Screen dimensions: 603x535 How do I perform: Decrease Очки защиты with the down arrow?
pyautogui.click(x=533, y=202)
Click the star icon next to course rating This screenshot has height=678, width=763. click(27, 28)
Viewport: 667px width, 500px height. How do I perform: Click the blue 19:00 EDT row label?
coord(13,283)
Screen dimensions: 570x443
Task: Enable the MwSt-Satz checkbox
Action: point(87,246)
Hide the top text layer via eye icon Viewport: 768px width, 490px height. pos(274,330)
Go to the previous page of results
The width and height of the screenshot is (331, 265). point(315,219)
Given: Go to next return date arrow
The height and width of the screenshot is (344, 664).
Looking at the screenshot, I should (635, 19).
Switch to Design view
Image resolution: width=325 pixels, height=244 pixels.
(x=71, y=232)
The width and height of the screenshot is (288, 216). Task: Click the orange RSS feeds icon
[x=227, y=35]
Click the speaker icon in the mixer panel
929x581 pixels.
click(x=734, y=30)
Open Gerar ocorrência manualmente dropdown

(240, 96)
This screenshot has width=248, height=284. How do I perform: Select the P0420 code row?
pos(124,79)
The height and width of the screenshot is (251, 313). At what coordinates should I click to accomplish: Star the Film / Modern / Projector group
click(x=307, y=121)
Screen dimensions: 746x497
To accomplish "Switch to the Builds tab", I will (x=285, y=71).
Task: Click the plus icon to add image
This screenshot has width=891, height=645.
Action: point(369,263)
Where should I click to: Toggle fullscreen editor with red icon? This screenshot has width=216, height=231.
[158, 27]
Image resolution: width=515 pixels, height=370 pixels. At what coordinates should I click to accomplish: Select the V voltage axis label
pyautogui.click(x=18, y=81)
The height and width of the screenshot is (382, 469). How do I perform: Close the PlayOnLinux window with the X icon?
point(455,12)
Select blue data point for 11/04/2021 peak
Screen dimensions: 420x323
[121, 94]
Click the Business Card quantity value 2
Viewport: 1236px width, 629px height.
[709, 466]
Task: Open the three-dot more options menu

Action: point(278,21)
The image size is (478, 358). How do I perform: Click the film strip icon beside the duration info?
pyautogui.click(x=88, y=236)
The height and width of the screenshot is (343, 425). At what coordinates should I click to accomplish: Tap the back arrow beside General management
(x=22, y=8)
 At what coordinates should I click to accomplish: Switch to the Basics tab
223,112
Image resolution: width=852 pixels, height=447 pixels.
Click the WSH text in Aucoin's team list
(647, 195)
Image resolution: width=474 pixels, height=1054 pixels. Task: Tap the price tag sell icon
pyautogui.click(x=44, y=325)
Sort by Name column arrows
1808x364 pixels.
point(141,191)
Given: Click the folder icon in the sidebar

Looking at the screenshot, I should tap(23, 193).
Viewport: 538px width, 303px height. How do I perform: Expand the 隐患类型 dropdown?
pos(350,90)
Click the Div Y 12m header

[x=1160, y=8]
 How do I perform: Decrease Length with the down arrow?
◇ ◇ ◇ ◇
▶ What the task requires
Copy out every line of the listing that includes the string "next".

▶ Final answer
Click the star icon next to course rating This screenshot has height=678, width=763. click(27, 28)
Given: Go to next return date arrow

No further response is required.